Posted by demonik on September 1, 2007

Hugh Lamb (ed.) – Return From The Grave (W. H. Allen, 1976)

Foreword – Hugh Lamb

W. L. George – Waxworks
H. R. Wakefield – Ingredient X
Arthur Porges – In The Tomb
R. Murray Gilchrist – Roxana Runs Lunatick
Alice Perrin – The Sistrum
August Derleth – The Coffin Of Lissa
A. C. Benson – The Slype House
R. H. Benson – The Watcher
Rosemary Timperley – The Other Woman
Oswell Blakeston – Snow Time
L. A. Lewis – The Tower Of Moab
Maurice Level – Blue Eyes
Ramsey Campbell – In The Shadows
Edgar Allan Poe – Some Words With A Mummy
John Blackburn – Dad
Eddy C. Bertin – Composed Of Cobwebs
Frederick Cowles – Death In The Well
Warden Ledge – The Legion Of Evil
Robert Haining – The Wall
Eleanor Scott – At Simmel Acres Farm

Robert Haining – The Wall: A man wakes to find himself bricked into his flat in a high rise block. At first he suspects an elaborate practical joke but soon learns otherwise. Days pass and somehow the windows too are bricked. He gradually becomes aware of a presence. Somebody has also readied a noose.

W. L. George – Waxworks: East End docklands. Henry Badger and girlfriend Ivy take shelter from the rain at Mrs. Groby’s wax emporium while taking a tour of ‘the strange sights of London.’ The chamber of horrors boasts Crippen, Catherine Wilson the poisoner, Charles Peace and Gouffe the bailiff who “had been carved into pieces and packed in a trunk” and … the corpse of old Mrs. Groby who’s been murdered for the day’s takings …

Oswell Blakeston – Snow Time: Switzerland. A young English boy, bullied by his nurse, scoops his sago pudding into a cigarette box and hides it in a cupboard only to be tormented by it in a nightmare: “The eggs, the nasty horrid eggs had hatched! Long white things were crawling towards the bed, waving their sightless heads to get the direction where they sensed the small boy was lying, then worming their way forward …”

Maurice Level – Blue Eyes: A prostitute keeps her promise to lay flowers on her sweetheart’s grave on All Saints Day, he having been executed for murder. Wan and wasted, she leaves her sickbed and eventually finds a client. She arrives at the cemetery just as it is about to close, but manages to persuade the warden to allow her to lay her bouquet. Only when she returns to the brothel does she learn the identity of her customer …

Arthur Porges – In The Tomb:’The Professor’, recently released from prison, enlists Bull to break into the vault containing the remains of Ruhig who was buried wearing his priceless jewels. In life Ruhig was feared as “the man who never slept” and ruled with an iron hand. To pass the time the Prof brags to Bull about a Polish girl he ruined, blissfully unaware that she was the man’s sister. Bull collapses the tunnel on him. Ruhig lives up to his reputation.

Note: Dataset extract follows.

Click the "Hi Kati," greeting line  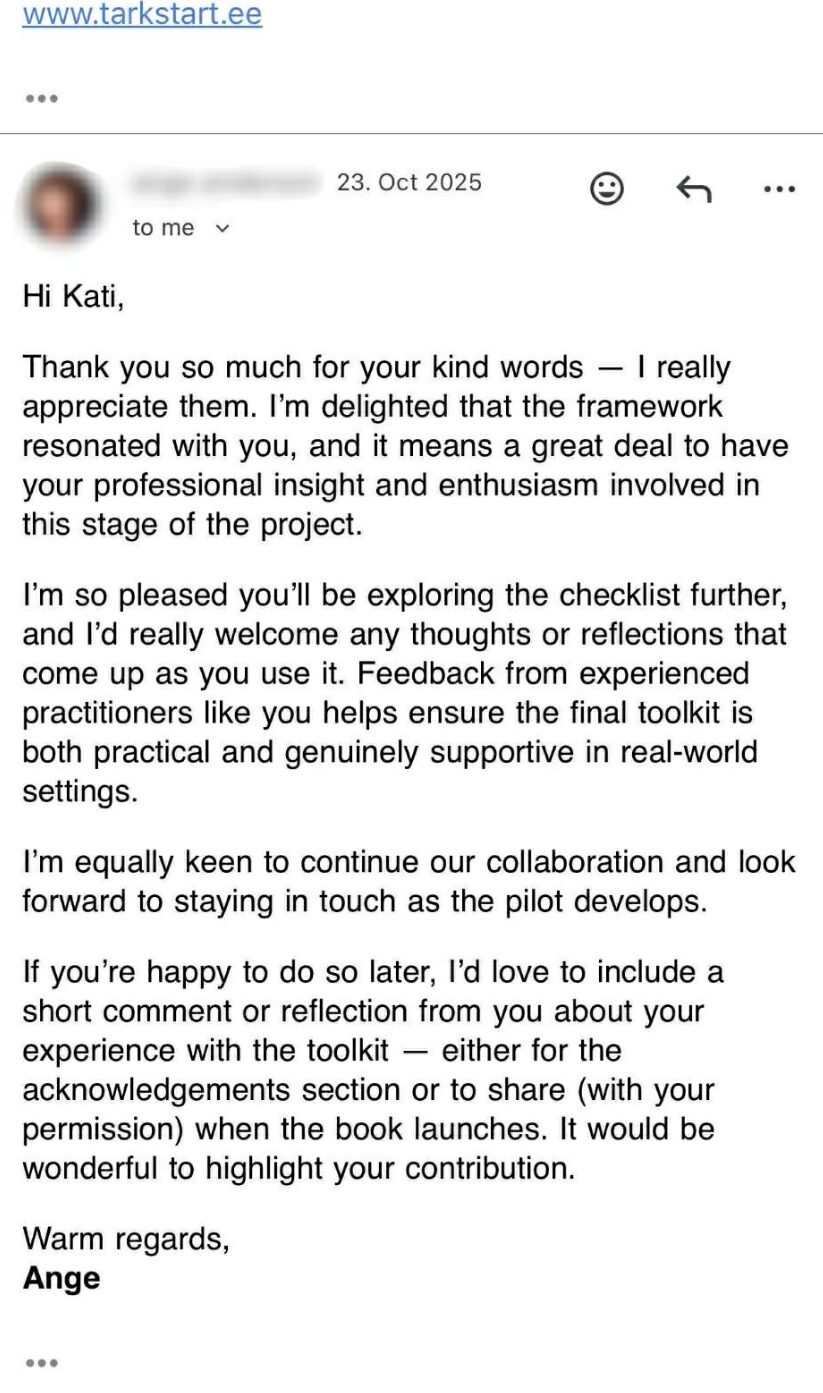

Frederick Cowles – Death In The Well: How Professor Rutter of St. Emeran’s College, Cambridge met his death in Austrian Tyrol, 1929, as narrated by his youthful assistant, John Evans.
Despite the pleas of the custodian of St. Dichul’s Monastery, Rutter disinters the corpse of a long dead – but strangely well preserved – black magician to discover that the key to a treasure trove is sat in the mouth of the severed head. The Professor descends the well unaware that he’s being ‘watched’ the while by a headless monk in a black robe …

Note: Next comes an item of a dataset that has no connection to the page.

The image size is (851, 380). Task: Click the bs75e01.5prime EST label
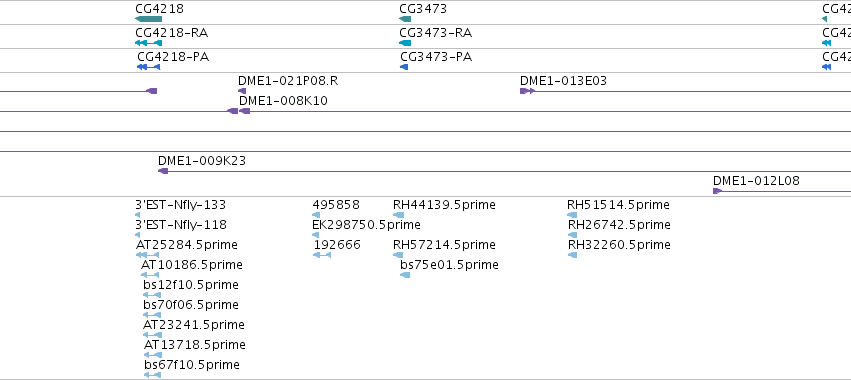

Warden Ledge – Legion Of Evil: “My God! ‘Gunner’, they’re killing for the sake of killing.” When magistrate Jack Bairdsly evicts the old hag ‘Madge’, a reputed witch, from her hovel in Long Woods, she wreaks bloody vengeance with the help of an army of blood-lusting … stoats. First they attack the stable and then – with Jack, his brother-in-law, the grooms and all the horses down – they move on to the house, where Mrs. Bairdsley is sleeping …

Like Derleth’s torture tale The Coffin Of Lissa (described elsewhere), this one is revived from the Not At Night series I’m always boring everyone about.

John Blackburn – Dad: Dad was a first division footballer, cross-country runner and all-round brilliant sportsman. His son was born with one leg, the other terminating in a stump just below the waist. Throughout his life the son is tormented by the sight of his fathers medals and trophies which are kept in a state of polished perfection.

When Dad dies – he either fell or was pushed under a bus by his offspring and failed to survive the operation to amputate his legs – his son gloatingly locks away all the silverware and hacks down the tree the old man used to climb.

But the old man returns.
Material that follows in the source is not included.